Three weeks later, no one had yet apologized to her. When Frank did not call, Toni was convinced that it was his mother’s fault, so she drove to Hoboken “to have it out with that awful Dolly.”
“I went to her house on Garden Street and said, ‘Who the hell do you think you are? Your lousy son is so thin. Don’t you ever feed him or don’t he want to stay home with you long enough to eat?’ She got so mad she threw me down the cellar. But I wasn’t scared. The next-door neighbors heard all the screaming, and Frank’s aunts recognized my car in the front of the house and came over yelling at Dolly not to hurt me.”
Within minutes, the police arrived, as did Toni’s grandfather, Anthony Della Penta.
“This nut is keeping my granddaughter in the cellar,” the old man said.
The police asked Dolly why she had Toni locked up. “She’s running with my son and I don’t like it. She’s caused a big disturbance here and I want her arrested like she arrested my son,” said Dolly.
Detective Sergeant John Reynolds arrested Toni, who was given a suspended sentence for disorderly conduct. The next day, December 22, 1938, Toni swore out her second warrant for Frank’s arrest, this time charging him with adultery.
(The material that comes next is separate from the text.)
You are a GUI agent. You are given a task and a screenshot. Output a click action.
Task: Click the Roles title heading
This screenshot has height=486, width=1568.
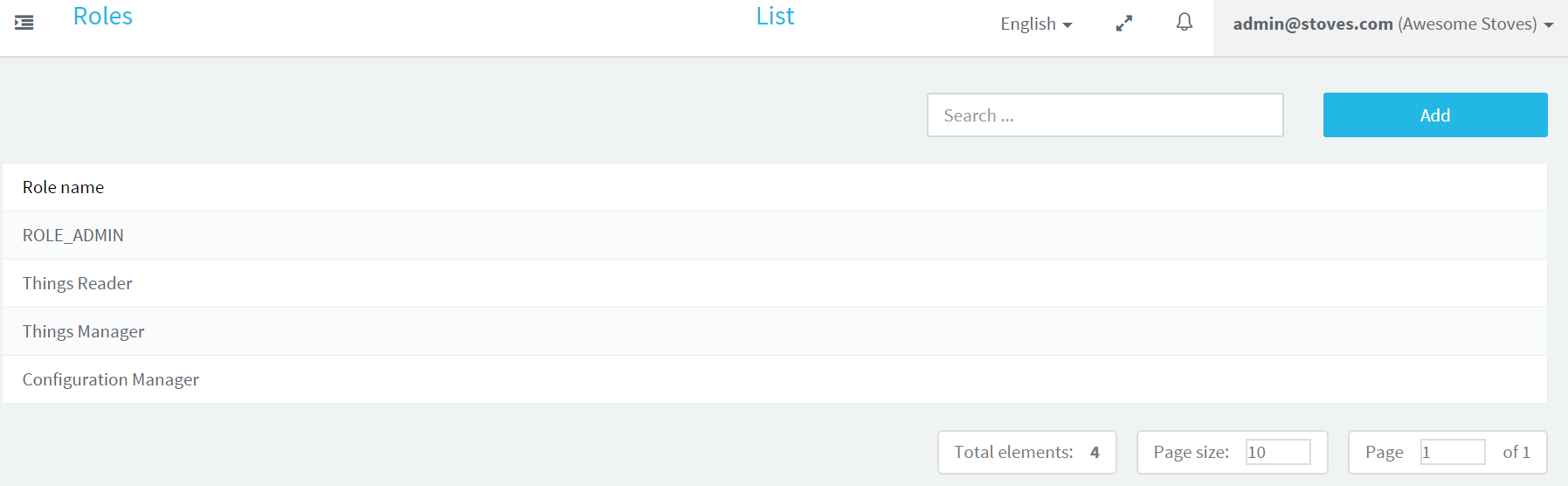pos(103,17)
But before Frank’s hearing, Toni’s grandfather persuaded her to drop the charges and forget Frank’s songs of love. He had looked up Dolly’s arrest record and did not want to be related to her even by marriage. “How bad you need a boyfriend to have one with a mother who kills babies?” he asked her.
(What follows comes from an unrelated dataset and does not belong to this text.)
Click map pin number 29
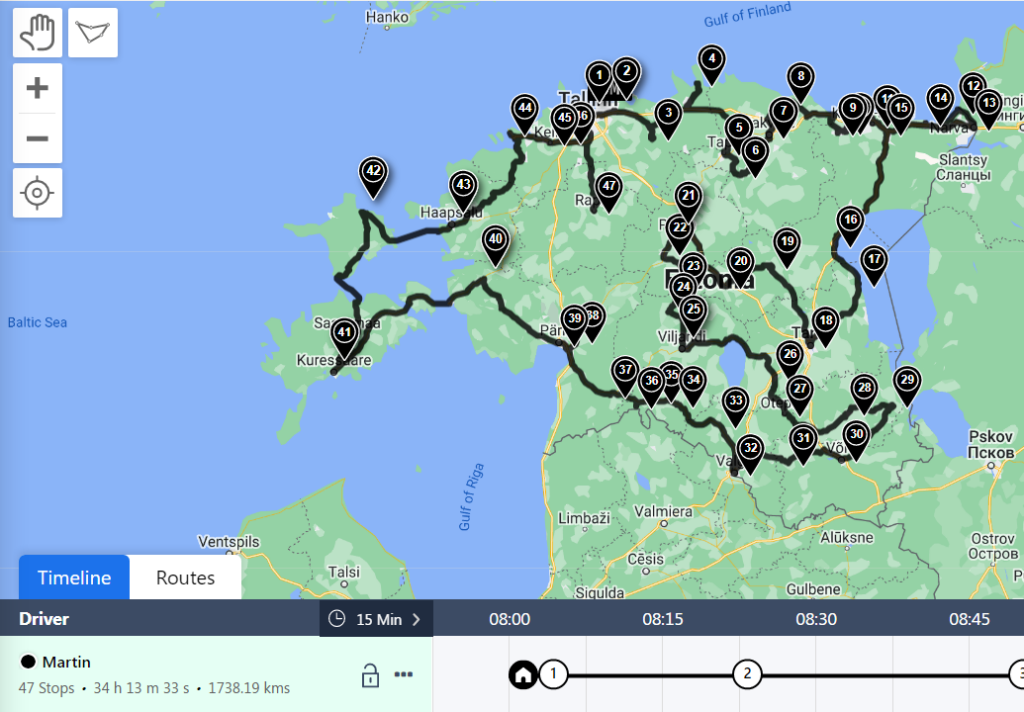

“It took me fourteen years to get married again after Frank,” she said many years later. “I don’t hate him for what he did to me. He was in a hole at the time and had to do what his mother said. It was really her fault. She ran his life.”
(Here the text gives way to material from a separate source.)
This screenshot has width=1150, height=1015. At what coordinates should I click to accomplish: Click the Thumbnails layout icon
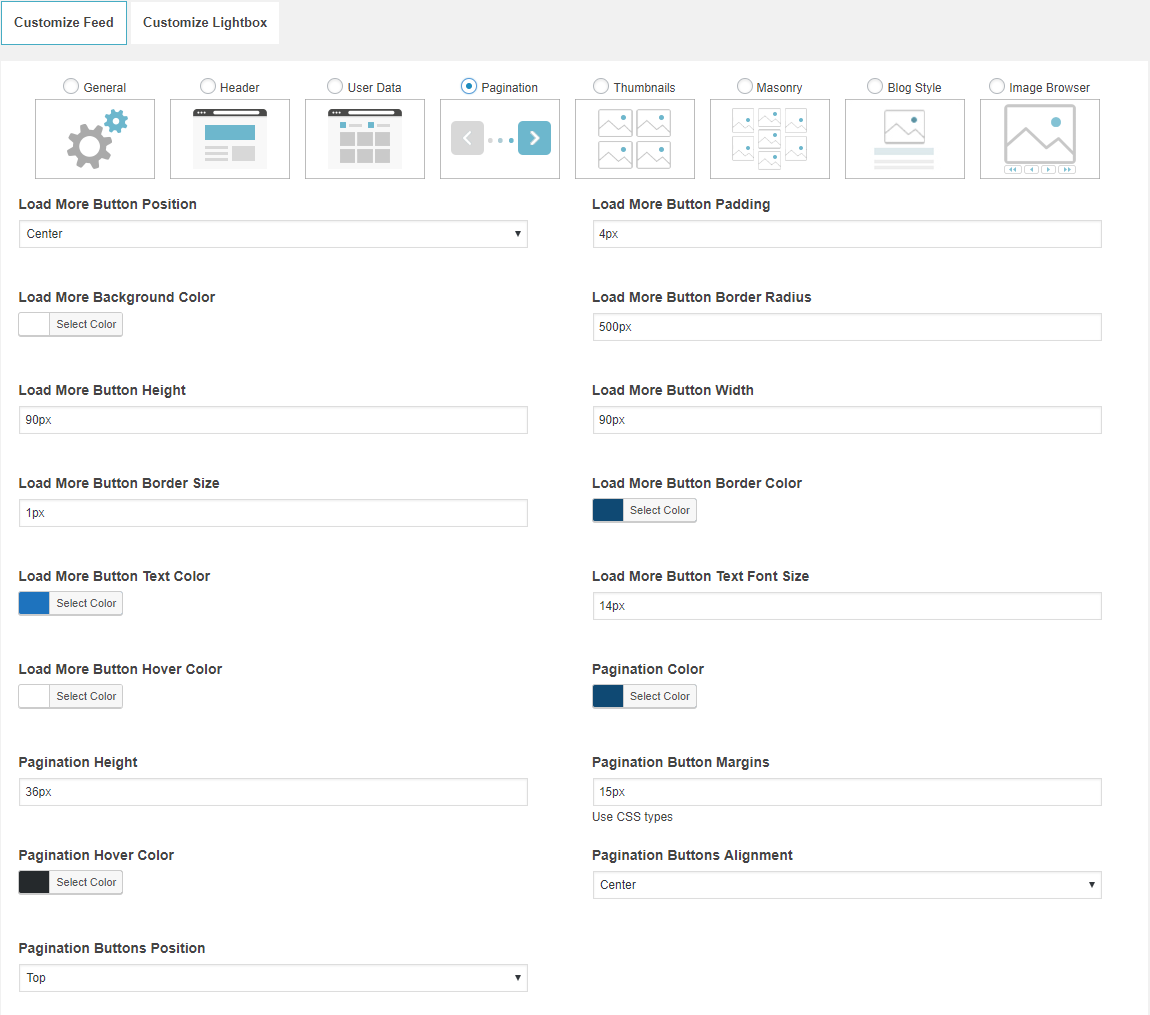point(635,139)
Dolly Sinatra also ran part of Hoboken, a mile-square city of seventy thousand people, which had long since lost its luster as a resort for New York’s monied socialites. From the turn of the century on, the lush landscape had been devoured by concrete foundries and wooden tenements to accommodate the waves of immigrants who had come in search of a dream.
The Germans had arrived first and in time had become prosperous merchants who lived in mansions high on the hill of Castle Point, overlooking the Hudson River. Their lawns stretched to the banks of the river, where their view spanned the skyline of Manhattan. They sent their daughters away to finishing schools while their sons stayed home to attend the Stevens Institute of Technology, the oldest college of mechanical engineering in the country.
Next had come the Irish, who nestled snugly in the middle of town, where they were welcomed by the Catholic church and soon dominated the police force and the fire department.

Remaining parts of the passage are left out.